Wednesday, October 13, 2004

Theological Task Force floating some ideas

CHICAGO – The Theological Task Force on Peace, Unity, and Purity of the Church (TTF) is meeting October 13–15 at the Marriott Hickory Ridge in Lisle, IL (suburban Chicago). This morning, meeting in an open session with observers present, they voted to hold closed meetings most of Friday. But by day’s end, they had graciously changed their minds, choosing to close only two hours in the afternoon.

The major portion of the day was spent talking through two two-page drafts. TTF members weren’t exactly editing them, but subcommittee members were taking notes from the discussions, in order to come back later with revised drafts. These two drafts provide some of the first indications of which direction the TTF may be leaning. While the drafts are anything but finished papers, they seem to be tipping toward some form of “local option” with “mutual forbearance.” But this is only a first swipe at the matter, and the final form may end up far from this first try.

One “revised draft” on “fidelity and chastity” tried to focus on where, exactly, our church disputes arise. The draft, mainly the work of Princeton systematics professor Stacy Johnson and not seen previously by many task force members, postulated pretty much solid agreement that marital infidelity and sexual promiscuity were considered wrong. But what about “faithful, exclusive, enduring, covenantal, and committed partnership with another person of the same gender” (a tiny fraction of homosexual relationships)? Can covenantal same-gender unions ever be proper, or at least condoned as the least offensive same-sex sexual practice?

Christians throughout the ages have said, “Of course not! They’re sin!” But the draft didn’t go there. It wondered if something made to appear as innocuous as this even qualifies as departing from the essentials of Reformed faith and polity. “Why not deal with decisions on a case-by-case basis?” the argument goes. Why not practice mutual forbearance (which means to just allow the ordination of pretty-much-socially-acceptable practicing homosexual persons)?

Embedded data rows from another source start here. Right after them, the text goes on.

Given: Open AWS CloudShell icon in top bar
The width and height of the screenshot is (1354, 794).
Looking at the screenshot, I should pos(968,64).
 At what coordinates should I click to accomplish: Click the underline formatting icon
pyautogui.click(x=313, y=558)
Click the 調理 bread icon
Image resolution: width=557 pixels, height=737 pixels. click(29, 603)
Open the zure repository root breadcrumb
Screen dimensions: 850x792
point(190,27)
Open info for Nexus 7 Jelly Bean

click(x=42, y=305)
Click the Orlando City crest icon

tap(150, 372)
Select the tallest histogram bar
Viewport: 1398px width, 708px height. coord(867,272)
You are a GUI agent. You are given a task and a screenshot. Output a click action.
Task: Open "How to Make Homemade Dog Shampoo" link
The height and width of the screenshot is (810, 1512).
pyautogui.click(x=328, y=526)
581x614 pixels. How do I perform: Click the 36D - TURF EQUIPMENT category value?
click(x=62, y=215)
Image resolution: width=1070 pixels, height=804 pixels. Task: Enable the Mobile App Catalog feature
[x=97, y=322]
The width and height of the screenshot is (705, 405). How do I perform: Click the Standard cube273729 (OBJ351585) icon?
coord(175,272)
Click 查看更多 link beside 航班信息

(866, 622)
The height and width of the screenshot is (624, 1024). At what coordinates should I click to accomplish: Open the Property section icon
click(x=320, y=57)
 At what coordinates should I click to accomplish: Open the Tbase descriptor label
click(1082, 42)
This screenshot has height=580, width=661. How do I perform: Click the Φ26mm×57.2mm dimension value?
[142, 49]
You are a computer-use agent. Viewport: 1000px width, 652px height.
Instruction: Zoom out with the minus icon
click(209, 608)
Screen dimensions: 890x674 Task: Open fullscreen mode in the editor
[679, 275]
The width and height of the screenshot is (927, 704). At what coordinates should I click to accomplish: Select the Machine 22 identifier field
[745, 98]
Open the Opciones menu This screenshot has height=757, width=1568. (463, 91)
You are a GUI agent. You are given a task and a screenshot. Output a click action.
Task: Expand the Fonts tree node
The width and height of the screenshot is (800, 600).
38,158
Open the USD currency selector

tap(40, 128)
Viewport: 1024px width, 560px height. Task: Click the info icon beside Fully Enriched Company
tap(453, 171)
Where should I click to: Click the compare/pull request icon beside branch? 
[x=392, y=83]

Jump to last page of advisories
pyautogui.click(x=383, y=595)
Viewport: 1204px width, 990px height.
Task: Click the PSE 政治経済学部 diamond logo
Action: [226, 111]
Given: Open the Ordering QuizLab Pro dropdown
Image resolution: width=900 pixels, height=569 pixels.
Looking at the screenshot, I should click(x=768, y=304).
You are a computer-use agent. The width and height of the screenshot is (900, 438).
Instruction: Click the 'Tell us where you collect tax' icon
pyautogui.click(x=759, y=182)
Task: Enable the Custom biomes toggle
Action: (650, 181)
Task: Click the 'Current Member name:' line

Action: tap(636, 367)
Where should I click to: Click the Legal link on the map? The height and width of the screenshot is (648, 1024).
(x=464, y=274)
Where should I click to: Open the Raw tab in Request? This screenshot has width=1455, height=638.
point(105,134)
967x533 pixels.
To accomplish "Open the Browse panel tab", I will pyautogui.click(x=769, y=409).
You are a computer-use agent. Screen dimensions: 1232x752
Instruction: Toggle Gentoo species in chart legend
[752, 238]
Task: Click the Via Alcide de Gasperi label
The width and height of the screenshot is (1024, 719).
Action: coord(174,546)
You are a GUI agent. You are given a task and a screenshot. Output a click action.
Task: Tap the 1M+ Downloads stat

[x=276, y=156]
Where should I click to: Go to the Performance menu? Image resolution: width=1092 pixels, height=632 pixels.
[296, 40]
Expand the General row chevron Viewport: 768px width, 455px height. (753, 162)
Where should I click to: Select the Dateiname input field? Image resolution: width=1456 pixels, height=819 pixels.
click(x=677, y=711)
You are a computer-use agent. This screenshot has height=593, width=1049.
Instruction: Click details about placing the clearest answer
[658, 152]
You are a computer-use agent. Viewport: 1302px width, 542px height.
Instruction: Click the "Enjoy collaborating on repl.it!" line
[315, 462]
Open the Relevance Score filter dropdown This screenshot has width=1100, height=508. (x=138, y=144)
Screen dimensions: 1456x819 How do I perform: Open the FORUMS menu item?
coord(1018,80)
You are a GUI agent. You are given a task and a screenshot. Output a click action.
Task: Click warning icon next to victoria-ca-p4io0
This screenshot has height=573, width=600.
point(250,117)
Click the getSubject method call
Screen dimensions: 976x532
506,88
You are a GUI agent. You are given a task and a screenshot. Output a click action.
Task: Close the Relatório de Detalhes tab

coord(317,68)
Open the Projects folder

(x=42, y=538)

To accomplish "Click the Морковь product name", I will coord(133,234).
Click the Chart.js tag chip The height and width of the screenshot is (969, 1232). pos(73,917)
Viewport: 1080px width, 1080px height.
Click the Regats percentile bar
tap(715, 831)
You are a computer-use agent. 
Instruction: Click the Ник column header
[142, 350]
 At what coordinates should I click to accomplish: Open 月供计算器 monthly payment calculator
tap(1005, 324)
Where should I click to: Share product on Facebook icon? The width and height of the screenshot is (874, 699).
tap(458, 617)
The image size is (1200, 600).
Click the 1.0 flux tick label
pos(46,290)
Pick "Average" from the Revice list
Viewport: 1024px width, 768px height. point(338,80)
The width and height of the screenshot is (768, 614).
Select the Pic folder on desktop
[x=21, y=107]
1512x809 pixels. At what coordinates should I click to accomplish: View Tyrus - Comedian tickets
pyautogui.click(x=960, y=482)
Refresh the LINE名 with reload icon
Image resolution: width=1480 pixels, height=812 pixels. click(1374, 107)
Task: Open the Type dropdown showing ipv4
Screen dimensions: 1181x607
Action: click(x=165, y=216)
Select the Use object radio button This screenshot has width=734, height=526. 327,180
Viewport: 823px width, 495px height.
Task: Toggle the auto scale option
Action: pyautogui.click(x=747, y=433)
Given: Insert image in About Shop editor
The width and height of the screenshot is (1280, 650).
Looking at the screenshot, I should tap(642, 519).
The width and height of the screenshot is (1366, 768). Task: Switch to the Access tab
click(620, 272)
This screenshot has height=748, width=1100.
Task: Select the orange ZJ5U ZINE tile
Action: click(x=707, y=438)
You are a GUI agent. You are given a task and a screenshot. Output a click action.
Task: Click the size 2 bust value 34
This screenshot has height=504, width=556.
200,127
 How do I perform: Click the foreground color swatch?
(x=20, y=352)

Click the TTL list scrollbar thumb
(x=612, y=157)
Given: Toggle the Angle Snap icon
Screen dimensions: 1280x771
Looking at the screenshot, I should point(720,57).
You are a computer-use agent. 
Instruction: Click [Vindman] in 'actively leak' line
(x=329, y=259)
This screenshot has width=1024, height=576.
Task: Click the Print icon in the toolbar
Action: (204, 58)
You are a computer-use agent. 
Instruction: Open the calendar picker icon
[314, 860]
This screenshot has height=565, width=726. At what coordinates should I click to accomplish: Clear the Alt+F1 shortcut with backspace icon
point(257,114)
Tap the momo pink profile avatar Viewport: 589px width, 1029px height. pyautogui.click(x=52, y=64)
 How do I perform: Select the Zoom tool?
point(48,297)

A second revised draft on “essential tenets” begins with affirming the importance of remaining clear about doctrinal standards, and it ends with being “open to what God is doing in the world” and the “ongoing task” of setting forth the church’s standards “under the direction of Word and Spirit.” It essentially boils down to local option “within the fellowship of the governing bodies of ordaining jurisdiction.” It frowns on “a narrow set of assertions” and “narrowing the church’s confessional tradition” and “imposing on the candidate in advance a set of doctrinal standards or formulations other than the Book of Confessions” and conforming “to a list of extra-confessional words or formulae.”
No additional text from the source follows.